(Dataset entries)
----

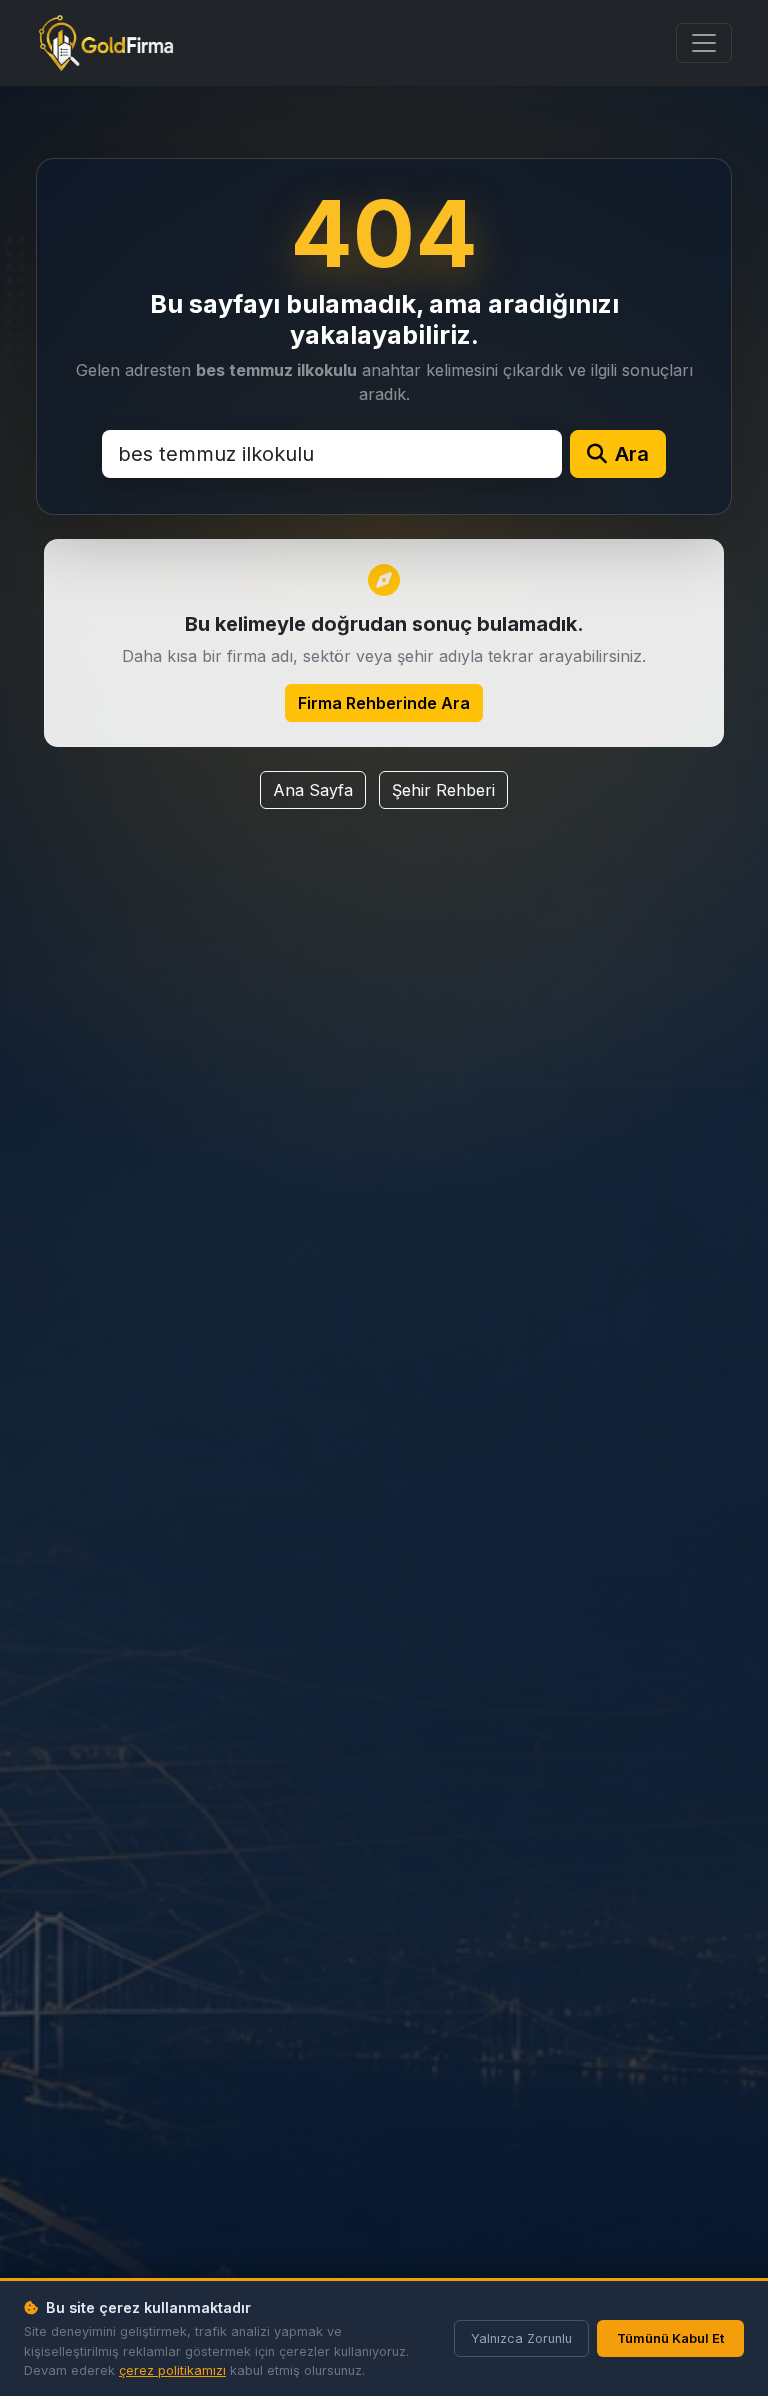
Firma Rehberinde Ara (384, 703)
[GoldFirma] (106, 43)
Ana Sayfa (313, 790)
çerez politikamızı (172, 2370)
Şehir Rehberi (443, 790)
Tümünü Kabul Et (670, 2338)
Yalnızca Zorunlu (521, 2338)
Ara (632, 454)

----

Task –
Write every record out again exactly, omitting the pictures they hold.

Answer –
Firma Rehberinde Ara (384, 703)
[GoldFirma] (106, 43)
Ana Sayfa (313, 790)
çerez politikamızı (172, 2370)
Şehir Rehberi (443, 790)
Tümünü Kabul Et (670, 2338)
Yalnızca Zorunlu (521, 2338)
Ara (632, 454)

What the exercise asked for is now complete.